> Short problem
Lay out all of the records below as a numbered list, one line each, with the blank lines dropped.
────────────────
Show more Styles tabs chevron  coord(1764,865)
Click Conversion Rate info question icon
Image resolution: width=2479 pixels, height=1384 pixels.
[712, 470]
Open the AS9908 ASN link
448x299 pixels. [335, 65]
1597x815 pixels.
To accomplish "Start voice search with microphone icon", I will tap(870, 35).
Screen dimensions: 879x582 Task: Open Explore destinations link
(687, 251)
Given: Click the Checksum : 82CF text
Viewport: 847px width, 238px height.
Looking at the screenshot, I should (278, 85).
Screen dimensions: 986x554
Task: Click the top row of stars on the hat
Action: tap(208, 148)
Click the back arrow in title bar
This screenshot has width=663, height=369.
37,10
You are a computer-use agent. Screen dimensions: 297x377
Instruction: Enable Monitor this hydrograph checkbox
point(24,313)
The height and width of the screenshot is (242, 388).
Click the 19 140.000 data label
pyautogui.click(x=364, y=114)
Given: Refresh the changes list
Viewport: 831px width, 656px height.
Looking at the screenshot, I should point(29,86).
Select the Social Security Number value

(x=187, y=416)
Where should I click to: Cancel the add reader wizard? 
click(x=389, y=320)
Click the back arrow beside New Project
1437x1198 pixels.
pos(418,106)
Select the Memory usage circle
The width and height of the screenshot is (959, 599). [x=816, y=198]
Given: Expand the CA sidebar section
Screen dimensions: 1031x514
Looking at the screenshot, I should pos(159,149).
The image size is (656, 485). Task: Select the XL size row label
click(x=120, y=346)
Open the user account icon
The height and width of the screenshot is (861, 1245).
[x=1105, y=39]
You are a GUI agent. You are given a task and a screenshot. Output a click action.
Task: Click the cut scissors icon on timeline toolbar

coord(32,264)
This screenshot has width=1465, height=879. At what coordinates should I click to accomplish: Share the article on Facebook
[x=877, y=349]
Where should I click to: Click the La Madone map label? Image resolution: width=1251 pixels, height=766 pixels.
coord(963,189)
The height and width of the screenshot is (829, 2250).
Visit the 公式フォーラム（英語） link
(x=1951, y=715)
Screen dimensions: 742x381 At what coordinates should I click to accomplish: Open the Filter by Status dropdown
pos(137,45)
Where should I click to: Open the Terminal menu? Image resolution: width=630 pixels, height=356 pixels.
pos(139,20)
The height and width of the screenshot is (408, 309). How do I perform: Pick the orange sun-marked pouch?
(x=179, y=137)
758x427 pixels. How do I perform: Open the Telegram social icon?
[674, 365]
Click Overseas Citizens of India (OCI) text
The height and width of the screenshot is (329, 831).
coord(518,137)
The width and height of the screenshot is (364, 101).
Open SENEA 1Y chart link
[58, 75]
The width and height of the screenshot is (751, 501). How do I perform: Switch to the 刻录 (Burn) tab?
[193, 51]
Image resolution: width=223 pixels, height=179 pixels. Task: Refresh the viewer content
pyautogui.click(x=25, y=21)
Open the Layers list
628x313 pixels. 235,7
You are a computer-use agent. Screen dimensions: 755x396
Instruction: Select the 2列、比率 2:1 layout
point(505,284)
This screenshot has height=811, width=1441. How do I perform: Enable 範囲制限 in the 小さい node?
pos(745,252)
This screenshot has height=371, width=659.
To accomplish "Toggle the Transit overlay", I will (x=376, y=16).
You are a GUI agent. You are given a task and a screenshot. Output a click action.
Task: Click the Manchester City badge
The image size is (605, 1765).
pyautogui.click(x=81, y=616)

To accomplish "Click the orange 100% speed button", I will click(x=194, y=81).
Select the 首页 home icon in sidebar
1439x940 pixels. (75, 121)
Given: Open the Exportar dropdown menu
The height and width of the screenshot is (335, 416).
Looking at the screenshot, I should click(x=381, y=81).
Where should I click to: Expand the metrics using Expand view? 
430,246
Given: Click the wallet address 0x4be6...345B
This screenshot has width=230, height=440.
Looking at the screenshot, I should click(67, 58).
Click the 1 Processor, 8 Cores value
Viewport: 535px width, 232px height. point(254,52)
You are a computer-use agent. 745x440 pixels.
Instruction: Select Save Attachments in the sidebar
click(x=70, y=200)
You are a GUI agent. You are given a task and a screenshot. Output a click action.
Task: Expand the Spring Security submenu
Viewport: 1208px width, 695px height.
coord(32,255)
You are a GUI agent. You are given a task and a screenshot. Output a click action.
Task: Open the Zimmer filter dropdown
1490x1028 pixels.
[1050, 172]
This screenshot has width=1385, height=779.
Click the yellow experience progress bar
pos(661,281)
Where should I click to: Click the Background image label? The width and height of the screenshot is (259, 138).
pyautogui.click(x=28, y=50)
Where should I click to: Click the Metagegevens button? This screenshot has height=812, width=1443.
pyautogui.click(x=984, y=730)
────────────────
> Task answer
1. Show more Styles tabs chevron  coord(1764,865)
2. Click Conversion Rate info question icon
3. Image resolution: width=2479 pixels, height=1384 pixels.
4. [712, 470]
5. Open the AS9908 ASN link
6. 448x299 pixels. [335, 65]
7. 1597x815 pixels.
8. To accomplish "Start voice search with microphone icon", I will tap(870, 35).
9. Screen dimensions: 879x582 Task: Open Explore destinations link
10. (687, 251)
11. Given: Click the Checksum : 82CF text
12. Viewport: 847px width, 238px height.
13. Looking at the screenshot, I should (278, 85).
14. Screen dimensions: 986x554
15. Task: Click the top row of stars on the hat
16. Action: tap(208, 148)
17. Click the back arrow in title bar
18. This screenshot has width=663, height=369.
19. 37,10
20. You are a computer-use agent. Screen dimensions: 297x377
21. Instruction: Enable Monitor this hydrograph checkbox
22. point(24,313)
23. The height and width of the screenshot is (242, 388).
24. Click the 19 140.000 data label
25. pyautogui.click(x=364, y=114)
26. Given: Refresh the changes list
27. Viewport: 831px width, 656px height.
28. Looking at the screenshot, I should point(29,86).
29. Select the Social Security Number value
30. (x=187, y=416)
31. Where should I click to: Cancel the add reader wizard? 
32. click(x=389, y=320)
33. Click the back arrow beside New Project
34. 1437x1198 pixels.
35. pos(418,106)
36. Select the Memory usage circle
37. The width and height of the screenshot is (959, 599). [x=816, y=198]
38. Given: Expand the CA sidebar section
39. Screen dimensions: 1031x514
40. Looking at the screenshot, I should pos(159,149).
41. The image size is (656, 485). Task: Select the XL size row label
42. click(x=120, y=346)
43. Open the user account icon
44. The height and width of the screenshot is (861, 1245).
45. [x=1105, y=39]
46. You are a GUI agent. You are given a task and a screenshot. Output a click action.
47. Task: Click the cut scissors icon on timeline toolbar
48. coord(32,264)
49. This screenshot has width=1465, height=879. At what coordinates should I click to accomplish: Share the article on Facebook
50. [x=877, y=349]
51. Where should I click to: Click the La Madone map label? Image resolution: width=1251 pixels, height=766 pixels.
52. coord(963,189)
53. The height and width of the screenshot is (829, 2250).
54. Visit the 公式フォーラム（英語） link
55. (x=1951, y=715)
56. Screen dimensions: 742x381 At what coordinates should I click to accomplish: Open the Filter by Status dropdown
57. pos(137,45)
58. Where should I click to: Open the Terminal menu? Image resolution: width=630 pixels, height=356 pixels.
59. pos(139,20)
60. The height and width of the screenshot is (408, 309). How do I perform: Pick the orange sun-marked pouch?
61. (x=179, y=137)
62. 758x427 pixels. How do I perform: Open the Telegram social icon?
63. [674, 365]
64. Click Overseas Citizens of India (OCI) text
65. The height and width of the screenshot is (329, 831).
66. coord(518,137)
67. The width and height of the screenshot is (364, 101).
68. Open SENEA 1Y chart link
69. [58, 75]
70. The width and height of the screenshot is (751, 501). How do I perform: Switch to the 刻录 (Burn) tab?
71. [193, 51]
72. Image resolution: width=223 pixels, height=179 pixels. Task: Refresh the viewer content
73. pyautogui.click(x=25, y=21)
74. Open the Layers list
75. 628x313 pixels. 235,7
76. You are a computer-use agent. Screen dimensions: 755x396
77. Instruction: Select the 2列、比率 2:1 layout
78. point(505,284)
79. This screenshot has height=811, width=1441. How do I perform: Enable 範囲制限 in the 小さい node?
80. pos(745,252)
81. This screenshot has height=371, width=659.
82. To accomplish "Toggle the Transit overlay", I will (x=376, y=16).
83. You are a GUI agent. You are given a task and a screenshot. Output a click action.
84. Task: Click the Manchester City badge
85. The image size is (605, 1765).
86. pyautogui.click(x=81, y=616)
87. To accomplish "Click the orange 100% speed button", I will click(x=194, y=81).
88. Select the 首页 home icon in sidebar
89. 1439x940 pixels. (75, 121)
90. Given: Open the Exportar dropdown menu
91. The height and width of the screenshot is (335, 416).
92. Looking at the screenshot, I should click(x=381, y=81).
93. Where should I click to: Expand the metrics using Expand view? 
94. 430,246
95. Given: Click the wallet address 0x4be6...345B
96. This screenshot has width=230, height=440.
97. Looking at the screenshot, I should click(67, 58).
98. Click the 1 Processor, 8 Cores value
99. Viewport: 535px width, 232px height. point(254,52)
100. You are a computer-use agent. 745x440 pixels.
101. Instruction: Select Save Attachments in the sidebar
102. click(x=70, y=200)
103. You are a GUI agent. You are given a task and a screenshot. Output a click action.
104. Task: Expand the Spring Security submenu
105. Viewport: 1208px width, 695px height.
106. coord(32,255)
107. You are a GUI agent. You are given a task and a screenshot. Output a click action.
108. Task: Open the Zimmer filter dropdown
109. 1490x1028 pixels.
110. [1050, 172]
111. This screenshot has width=1385, height=779.
112. Click the yellow experience progress bar
113. pos(661,281)
114. Where should I click to: Click the Background image label? The width and height of the screenshot is (259, 138).
115. pyautogui.click(x=28, y=50)
116. Where should I click to: Click the Metagegevens button? This screenshot has height=812, width=1443.
117. pyautogui.click(x=984, y=730)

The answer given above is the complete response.